De este modo hiperbólico y con este naturalismo poético expresaba mi amigo su grande amor, correspondiendo y halagando así la imaginación de la hermosa Candiola, que propendía con impulso ingénito al mismo sistema. Callaron ambos un momento, y luego los dos, mejor dicho, los tres, proferimos una exclamación y miramos a la torre, cuya campana había lanzado al viento dos toques de alarma. En el mismo instante un globo de fuego surcó el espacio negro describiendo rápidas oscilaciones.

  —130→  

-¡Una bomba! ¡Es una bomba -exclamó María con pavor, arrojándose en brazos de su amigo.

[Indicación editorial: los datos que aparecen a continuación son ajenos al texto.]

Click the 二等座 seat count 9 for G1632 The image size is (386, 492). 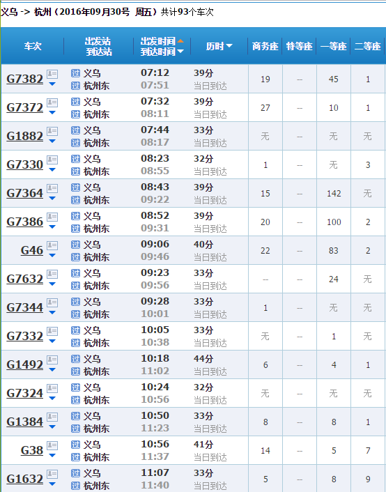[368, 479]
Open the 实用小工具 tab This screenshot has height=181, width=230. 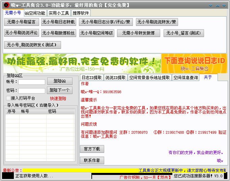pos(59,13)
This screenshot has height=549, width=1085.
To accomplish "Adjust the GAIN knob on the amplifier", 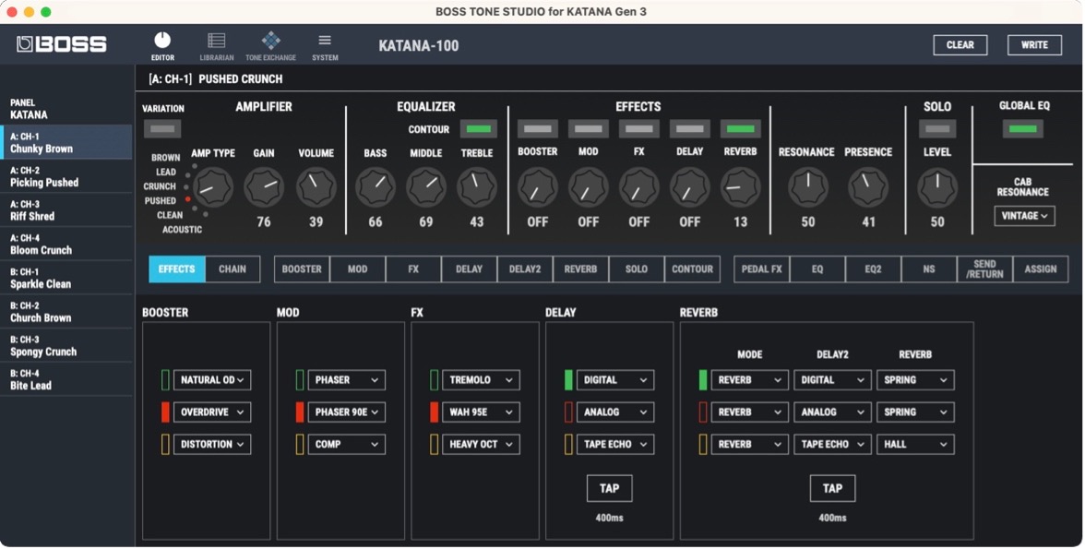I will coord(264,185).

La espantosa luz pasó velozmente por encima de nuestras cabezas, por encima de la huerta y de la casa, iluminando a su paso la torre, los techos vecinos, hasta el rincón donde nos escondíamos. Luego sintiose el estallido. La campana empezó a clamar, uniéndose a su grito el de otras más o menos lejanas, agudas, graves, chillonas, cascadas, y oímos el tropel de la gente que corría por las inmediatas calles.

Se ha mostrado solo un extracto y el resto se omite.